Liberal Democrats have put the community-led approach at the heart of their manifesto commitments to cutting crime and anti-social behaviour.

As recently reported in the Evening Press, the two stations have downgraded their public access functions and specialist services will now be based there.

In place of the public access will be an "open door" policy at Clifford Street Police Station, where members of the public can meet Safer York Partnership (SYP) staff face to face to discuss crime issues.

But Coun Waudby said: "This (downgrading) runs counter to the community-based policing approach which we believe is essential to tackling anti-social behaviour.
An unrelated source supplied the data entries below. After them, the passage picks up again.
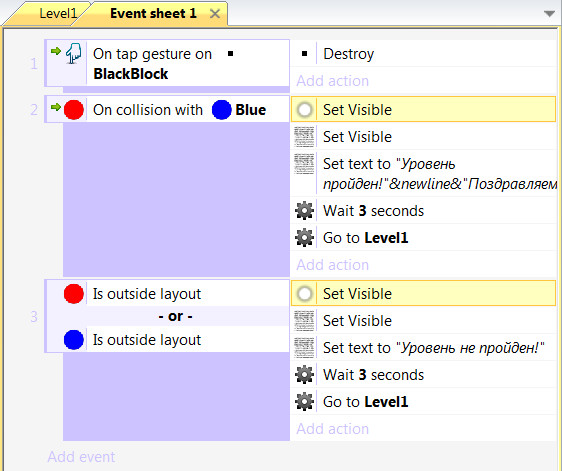Open the tab list dropdown arrow
The height and width of the screenshot is (471, 562).
pyautogui.click(x=549, y=14)
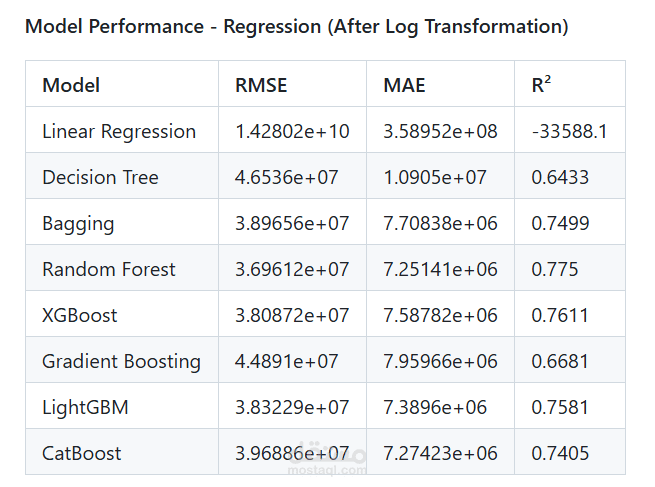Select the Bagging model cell
The image size is (655, 487).
pos(78,223)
"It will do nothing to increase public confidence in the policing system."

Chief Superintendent John Lacy, area commander for York, said the new arrangements made more efficient use of the resources the York officers had to work with.

He said: "The basic features of the new team are to separate 'response officers' and 'community officers', with each team having different responsibilities.

"We say goodbye to the former geographical divisions and view York as a whole, which allows us the flexibility to deliver the full range of services to the people and locations in greatest need."

Coun Bob Scrase, City of York Council's executive member for community safety, pointed to an amendment he forwarded at Tuesday's full council meeting, which discussed the community-based approach to effective policing in York and recognised the good work done by the Safer York Partnership.

Coun Scrase said: "That amendment alone demonstrates the Labour group's commitment to the community approach and positive participation.

"Having a go at the police is not going to get the co-operation we are looking for."

Conservative group leader John Galvin said the police should be allowed to get on with managing their own affairs.

He said: "The time has come for the politicians to keep their dirty hands out of the police management system.

"Let's see how it works before we condemn it. As far as I am concerned I will support the police in their attempts to improve the service they provide."